The monetary remedy was not defined, however, according to the requesting parties, the amount of the personal claim is NIS 1,000 (\$283) for all residents of the State of Israel, which totals 8.68 million persons. In the framework of the second application, the Court is requested to grant a monetary remedy in an amount of not less than NIS 250 million (\$71 million), and concurrently to award personal compensation in the amount of NIS 2,000 (\$567) for all residents of the State of Israel, this being in respect of non-pecuniary damages.

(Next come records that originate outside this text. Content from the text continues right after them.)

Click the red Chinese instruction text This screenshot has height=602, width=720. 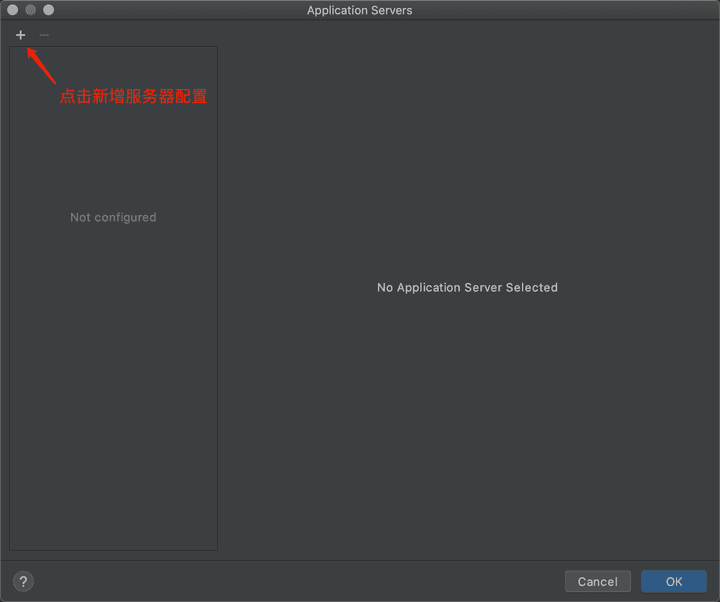click(x=133, y=97)
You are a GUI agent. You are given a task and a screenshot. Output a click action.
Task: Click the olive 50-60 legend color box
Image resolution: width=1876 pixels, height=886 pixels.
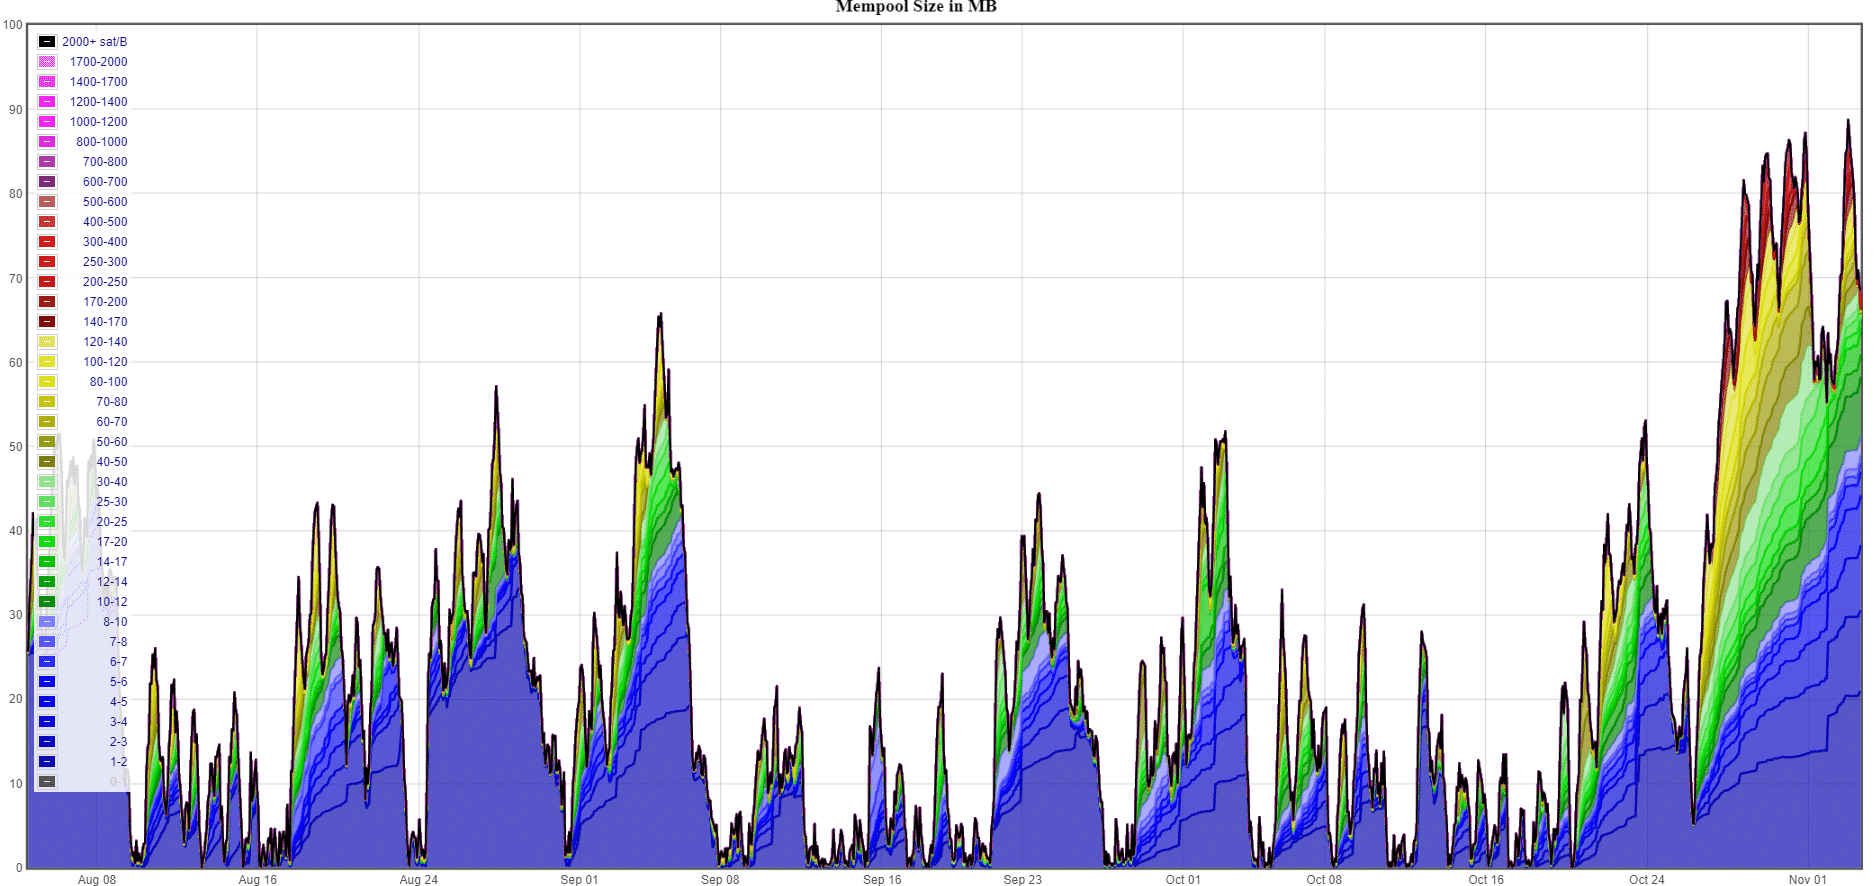47,442
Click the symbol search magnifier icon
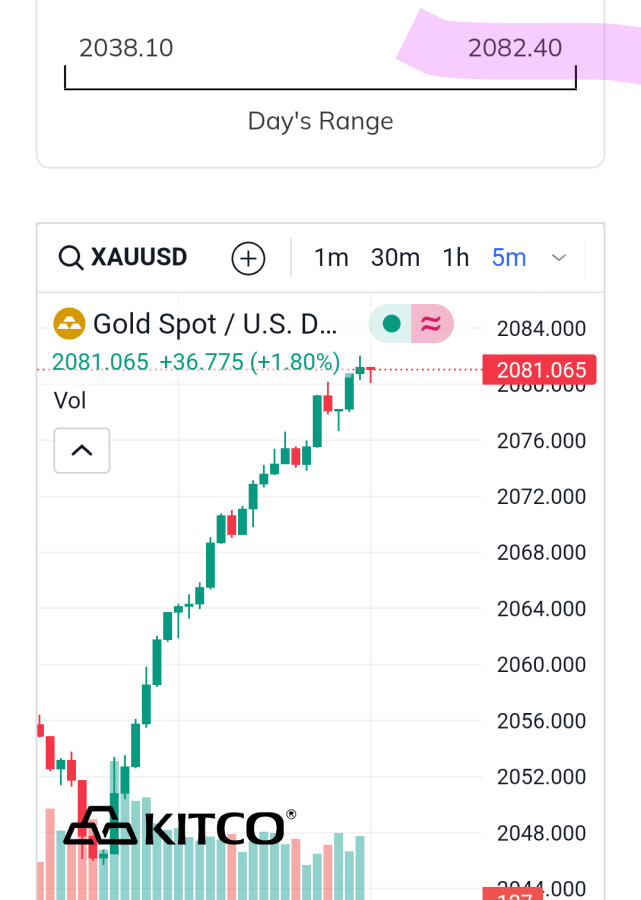This screenshot has height=900, width=641. (x=71, y=258)
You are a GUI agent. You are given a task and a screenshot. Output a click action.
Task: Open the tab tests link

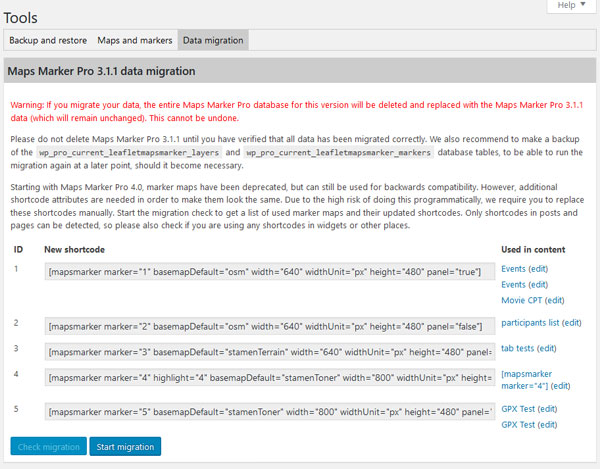coord(518,348)
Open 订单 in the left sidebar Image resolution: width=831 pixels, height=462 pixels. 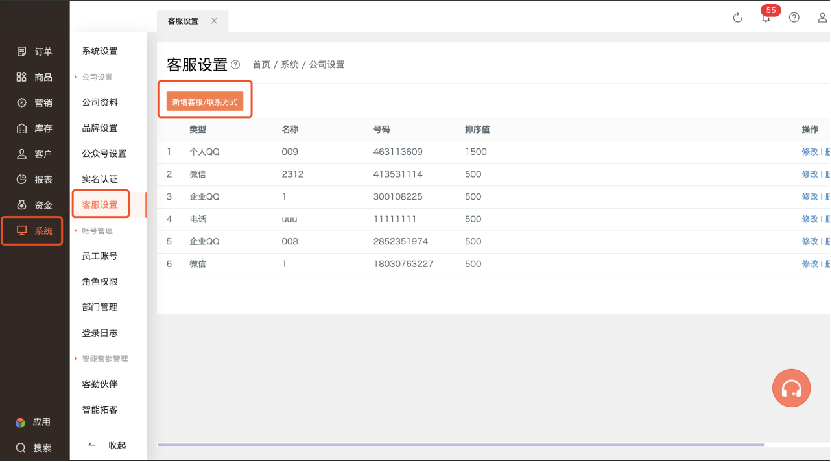[x=35, y=51]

Furthermore, the Court was requested to instruct the Company to comply with the relevant laws and the rules provided thereunder.
In light of the very early stage of the proceeding and the limited number of similar court cases, it is difficult, at this stage, to predict the outcome of the applications.

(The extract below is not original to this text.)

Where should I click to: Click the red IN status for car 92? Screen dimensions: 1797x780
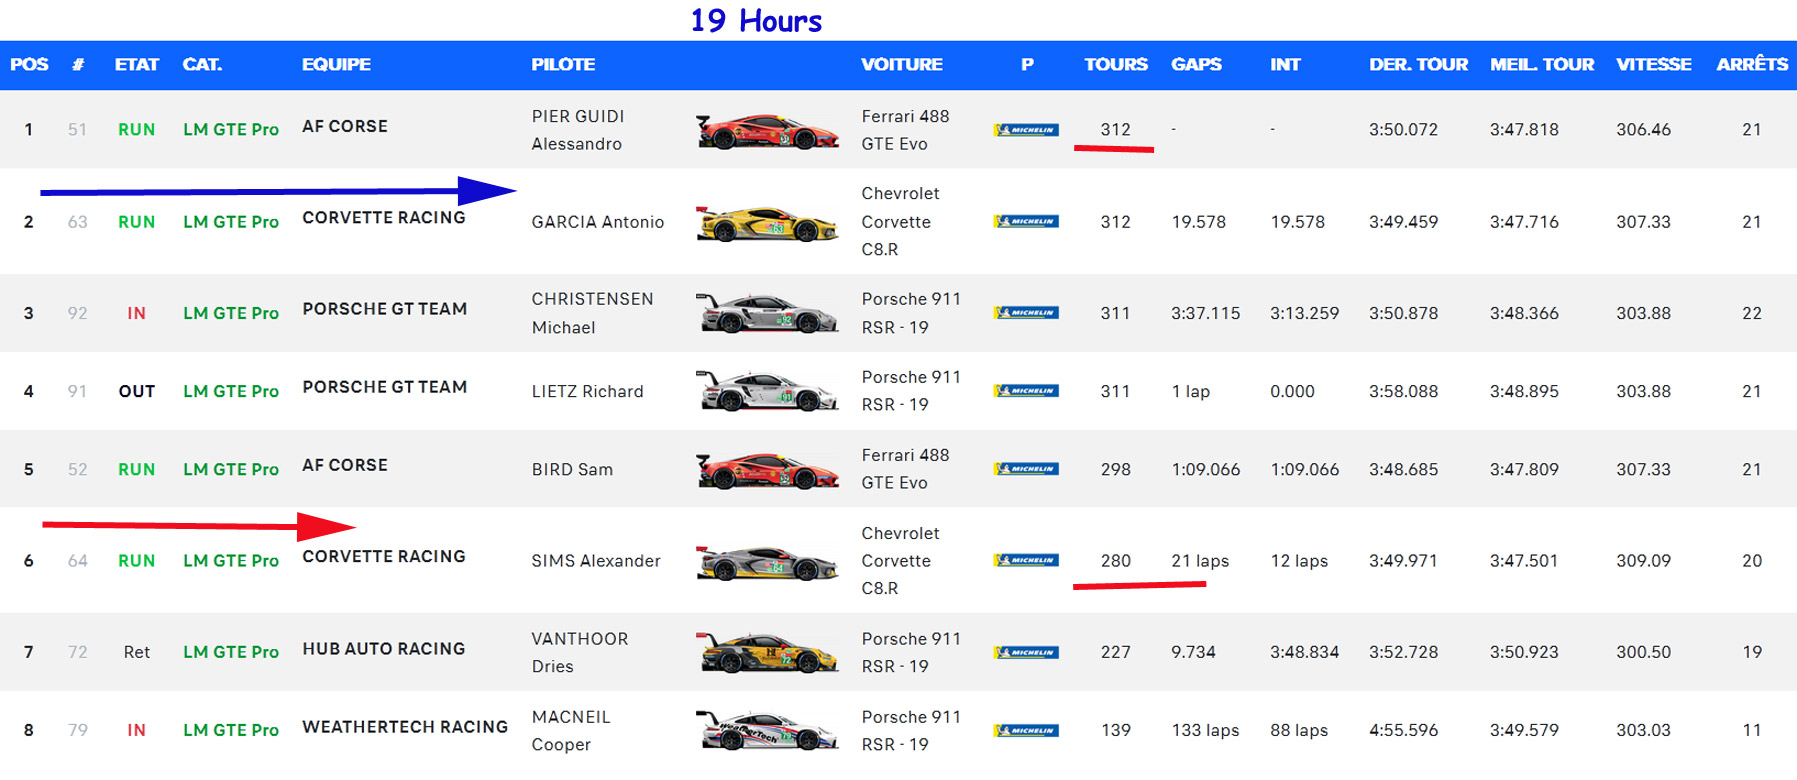click(136, 314)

In addition, in March 2017, the Supreme Court sitting as the High Court of Justice rejected the petition of residents of Arad against the policy document of the National Council for Planning and Building regarding the mining plan in the Barir field.

This announcement contains statements that constitute "forward-looking statements", many of which can be identified by the use of forward-looking words such as "anticipate'", "believe", "could", "expect", "should", "plan", "intend", "estimate" and "potential", among others.

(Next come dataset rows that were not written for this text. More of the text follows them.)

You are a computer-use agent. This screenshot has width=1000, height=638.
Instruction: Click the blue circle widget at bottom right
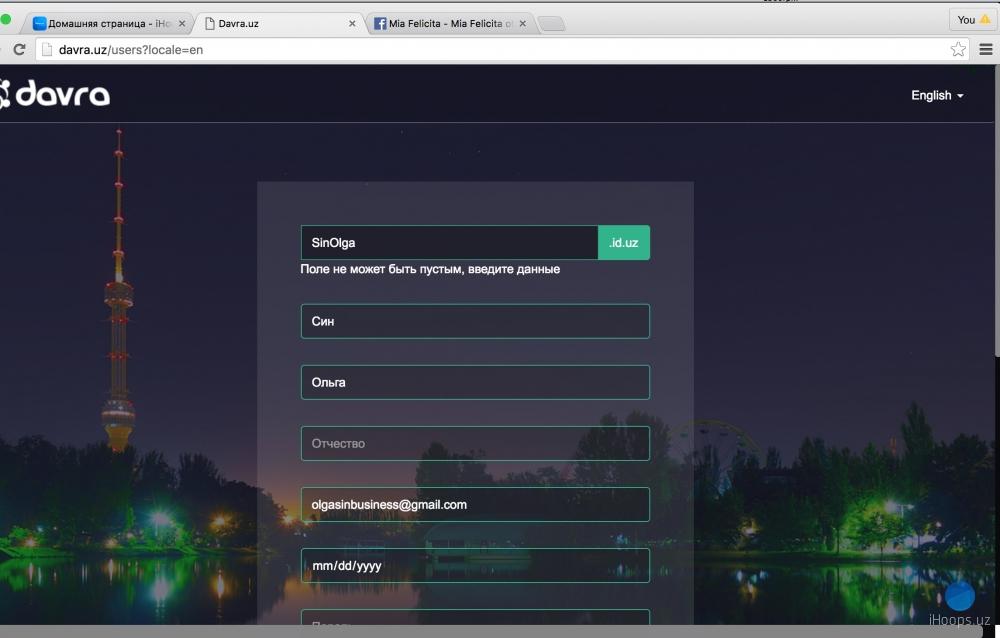pos(960,596)
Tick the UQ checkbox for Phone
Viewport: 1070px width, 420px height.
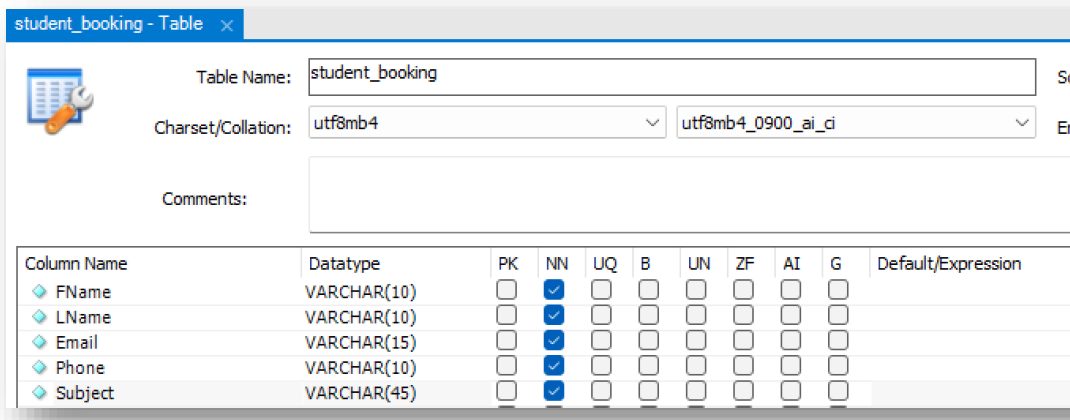(x=601, y=366)
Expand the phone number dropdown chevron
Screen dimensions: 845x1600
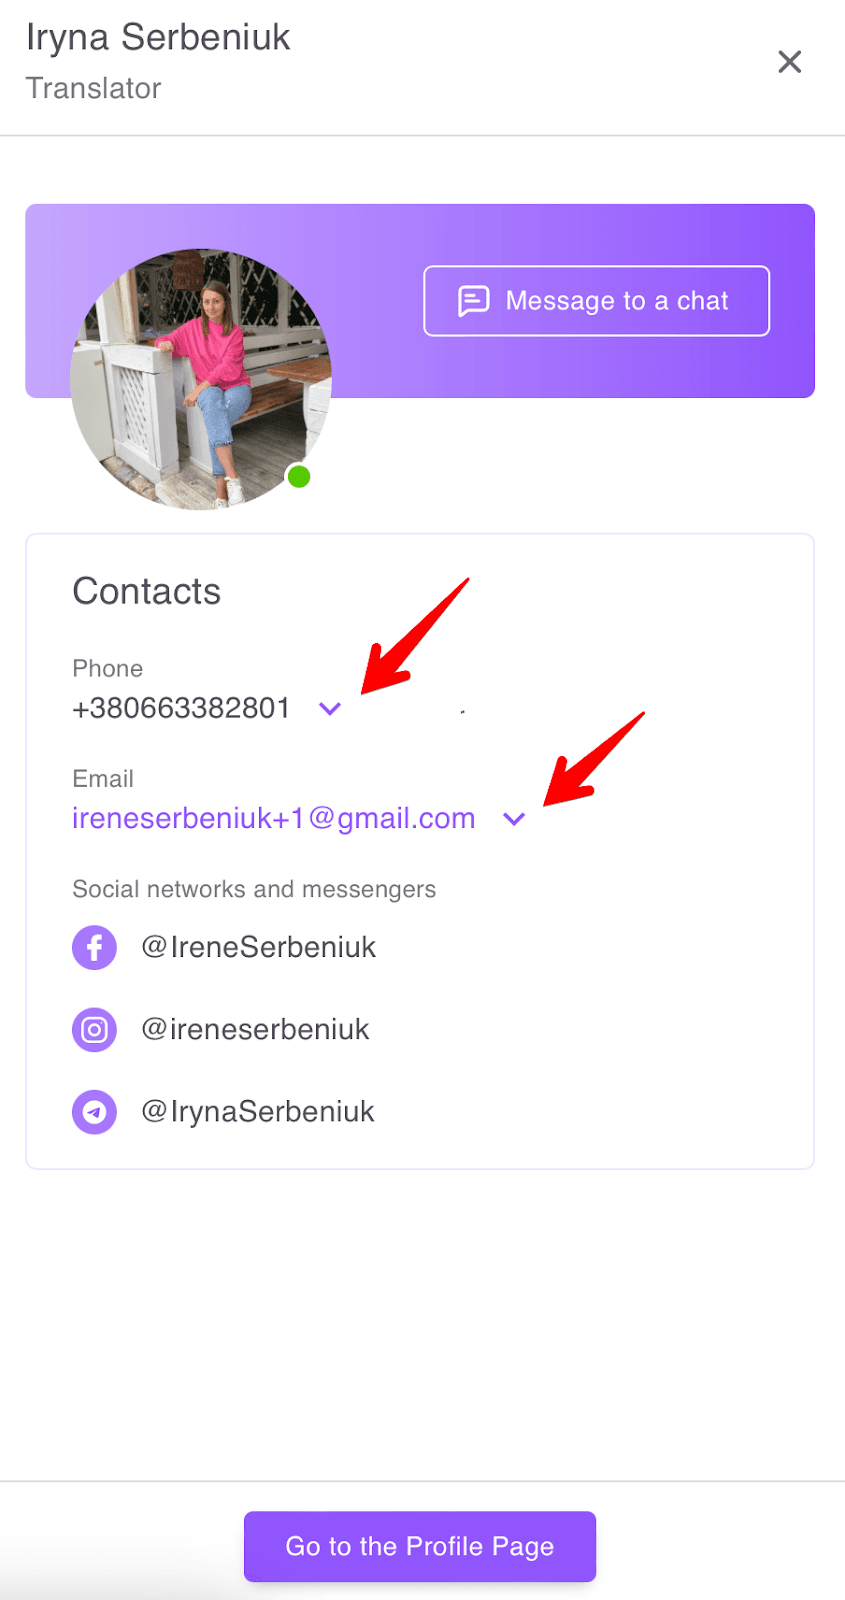click(330, 709)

Forward-looking statements appear in a number of places in this announcement and include, but are not limited to, statements regarding our intent, belief or current expectations. Forward-looking statements are based on our management's beliefs and assumptions and on information currently available to our management. Such statements are subject to risks and uncertainties, and the actual results may differ materially from those expressed or implied in the forward- looking statements due to various factors, including, but not limited to:
Loss or impairment of business licenses or mining permits or concessions; volatility of supply and demand and the impact of competition; the difference between actual reserves and our reserve estimates; natural disasters; failure to raise the water level in evaporation Pond 5 in the Dead Sea; construction of a new pumping station; disruptions at our seaport shipping facilities or regulatory restrictions affecting our ability to export our products overseas; general market, political or economic conditions in the countries in which we operate; price increases or shortages with respect to our principal raw materials; delays in the completion of major projects by third party contractors and/or governmental obligations; construction of a canal between the Red Sea and Dead Sea; labor disputes, slowdowns and strikes involving our employees; pension and health insurance liabilities; changes to governmental programs or tax benefits, creation of new fiscal or tax related legislation; higher tax liabilities; failure to integrate or realize expected benefits from mergers and acquisitions, organizational restructuring and joint ventures; currency rate fluctuations; rising interest rates; government examinations or investigations; disruption of our information technology systems or breaches of our data security; failure to recruit or maintain key personnel; inability to realize expected benefits from our cost reduction program according to the expected timetable; inability to access capital markets on favorable terms; cyclicality of our businesses; changes in demand for our fertilizer products due to a decline in agricultural product prices, lack of available credit, weather conditions, government policies or other factors beyond our control; decreases in demand for bromine based products and other industrial products; volatility or crises in the financial markets; cost of compliance with environmental legislative and licensing restrictions; hazards inherent to chemical manufacturing, including the impact of the collapse of the dyke in Pond 3 in our Rotem Amfert facility; litigation, arbitration and regulatory proceedings; insufficiency of insurance coverage; closing of transactions, mergers and acquisitions; war or acts of terror; and other risk factors discussed under "Item 3. Key Information—D. Risk Factors" in the company's Annual Report on Form 20-F filed with the U.S Securities and Exchange Commission on March 16, 2017.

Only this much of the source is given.